The most common advice out there given to beginning writers is to develop a thick skin, to persevere, if they wish to succeed.
So the thick-skinned survive. That’s the set-up we’ve got going now.
But does thick-skinned equal most talented, the best? If it does, then of course none of this matters. But if it doesn’t, then it could be that we’re nipping our most promising before they have a chance to bloom. For the sin of being too sensitive, of feeling too keenly. An aspect of their personality which is not at all something to be ashamed of.

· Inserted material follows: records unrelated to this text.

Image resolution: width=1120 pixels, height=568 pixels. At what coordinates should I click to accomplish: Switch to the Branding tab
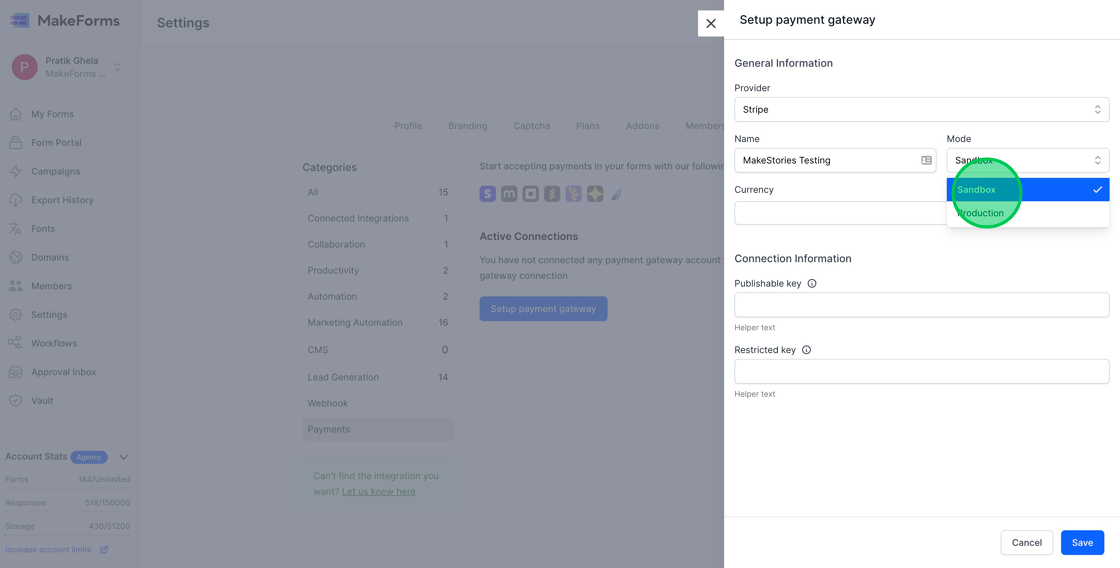(x=467, y=126)
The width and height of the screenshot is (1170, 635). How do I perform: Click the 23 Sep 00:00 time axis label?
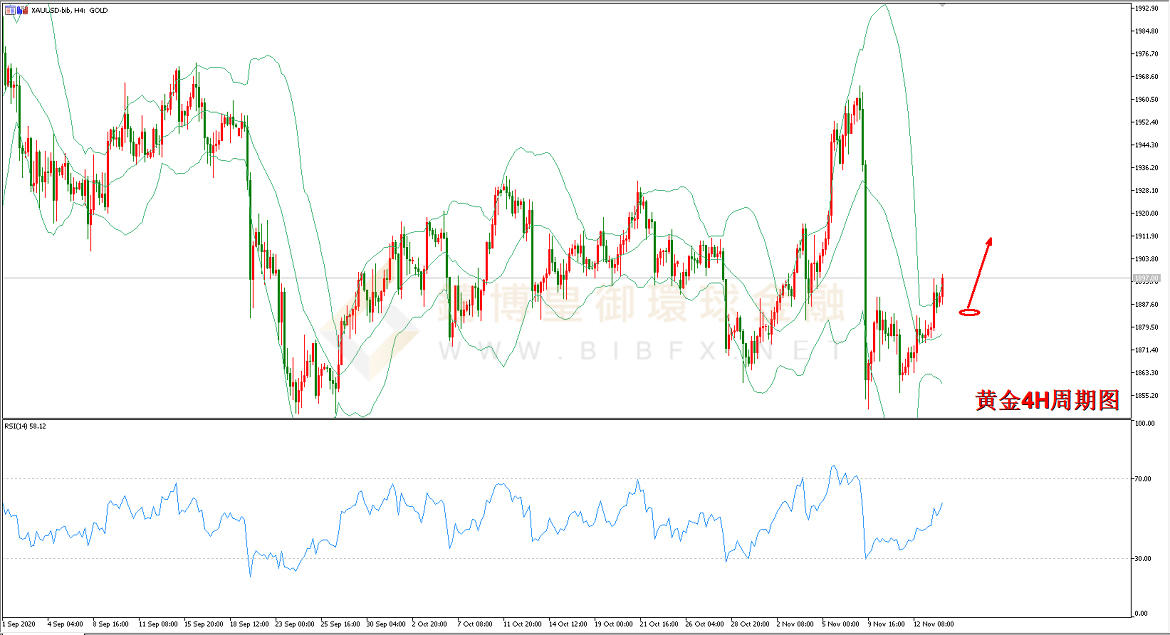(x=295, y=623)
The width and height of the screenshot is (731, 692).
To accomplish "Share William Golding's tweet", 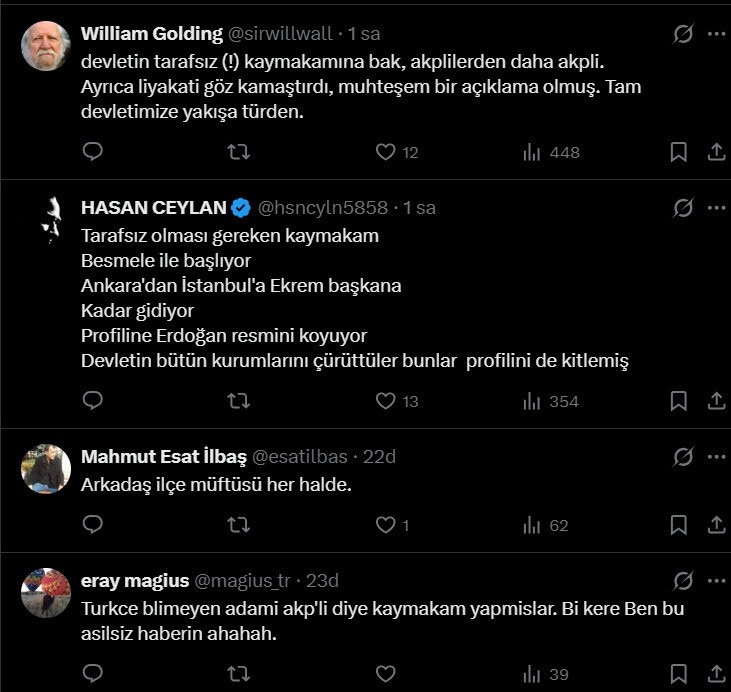I will pos(716,152).
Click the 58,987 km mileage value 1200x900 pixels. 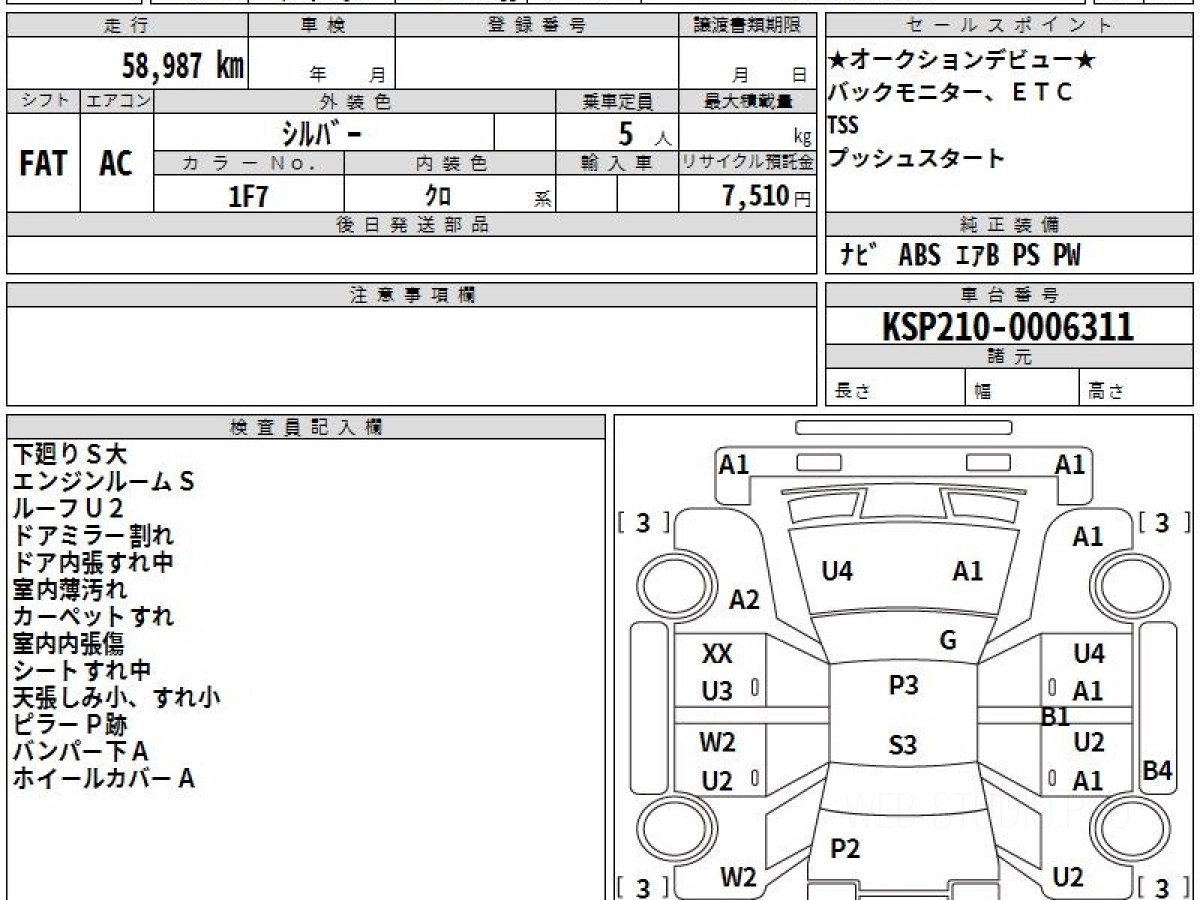click(182, 66)
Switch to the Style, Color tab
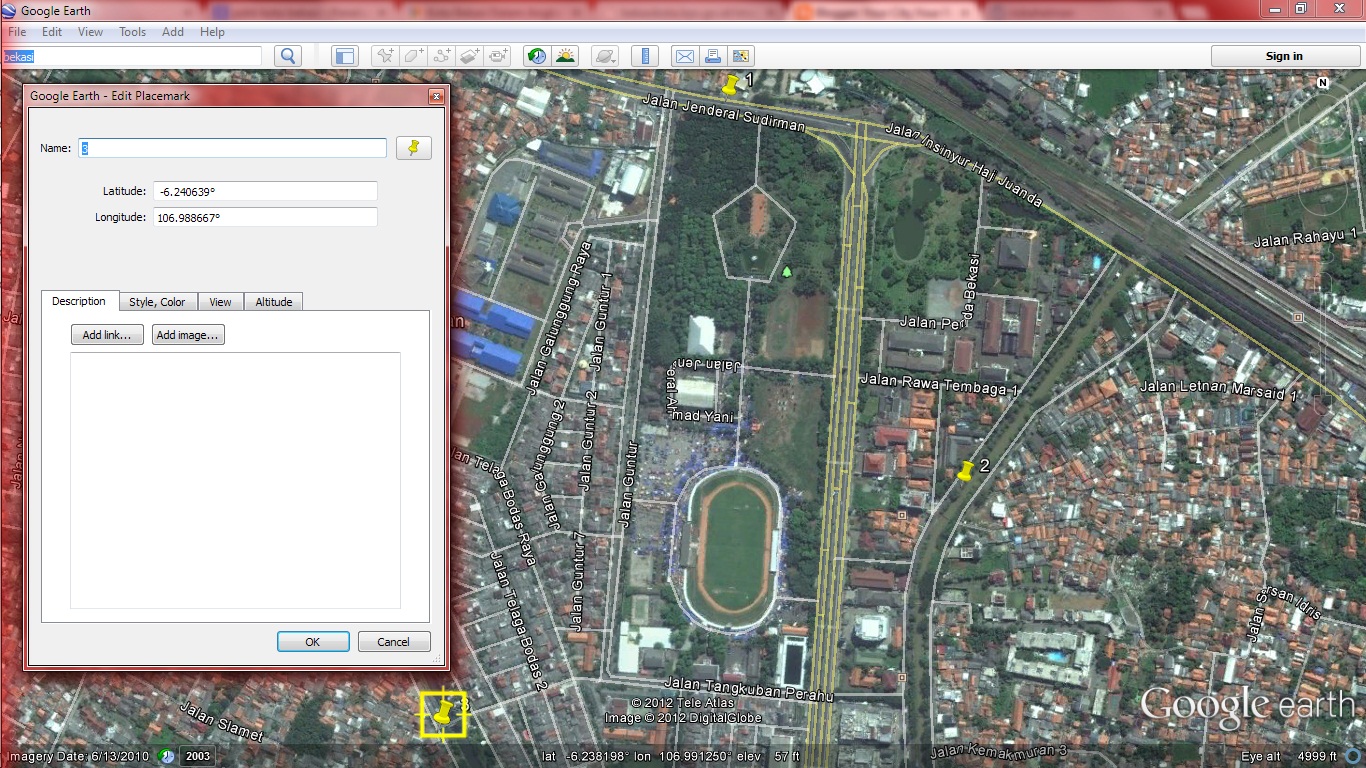This screenshot has width=1366, height=768. [157, 301]
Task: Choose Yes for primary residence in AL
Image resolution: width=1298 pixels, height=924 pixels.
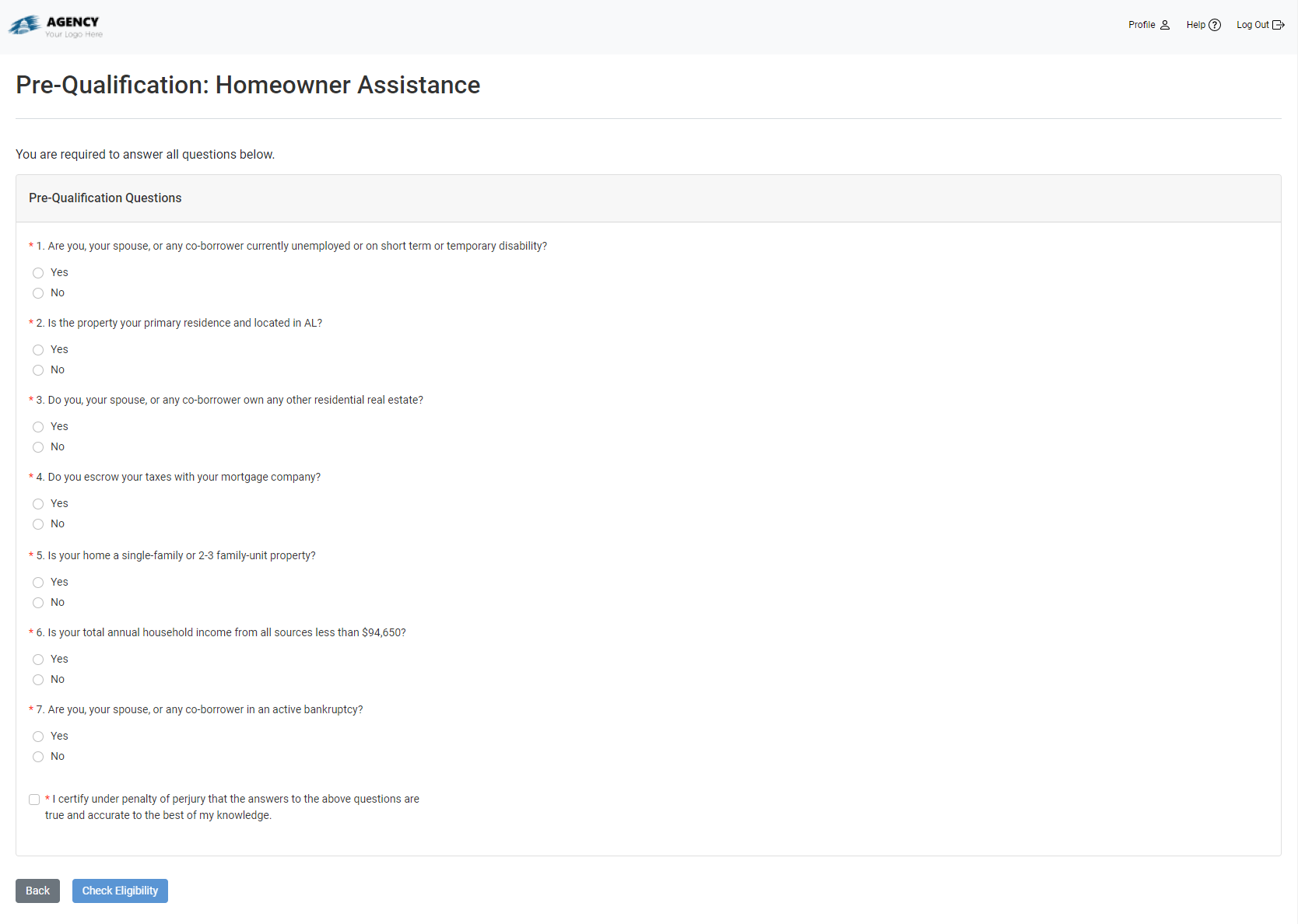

And perhaps that, too, is not such a bad thing. Without proper training and guidance as to how to deal with setbacks, most (we are assuming that this kind of creative person exists) will probably quit. Never write or compose or draw ever again. Or do so in solitude, where no one will see it.
And those rare few among them who do go on, who do find a way to persevere, it is possible that they only way they manage that is by locking themselves down, by not investing in the world and seldom allowing any person to come close enough to hurt them. They stop caring. They stop feeling.Eventually, they become incapable of forming emotional connections to other people. Their own defenses work against them.
What I’m talking about is not an uncommon defense mechanism for people who’ve suffered trauma or abuse of some kind. It’s the only way they are able to carry on.
But that keen empathy hidden inside needs an outlet and perhaps that’s what leads them to create.
Enough rambling.
It’s a beautiful sentence, the one from Immortal Beloved, no matter how you interpret it and theories on art and the puzzling impulse that drives individuals to create will always remain just that — theory.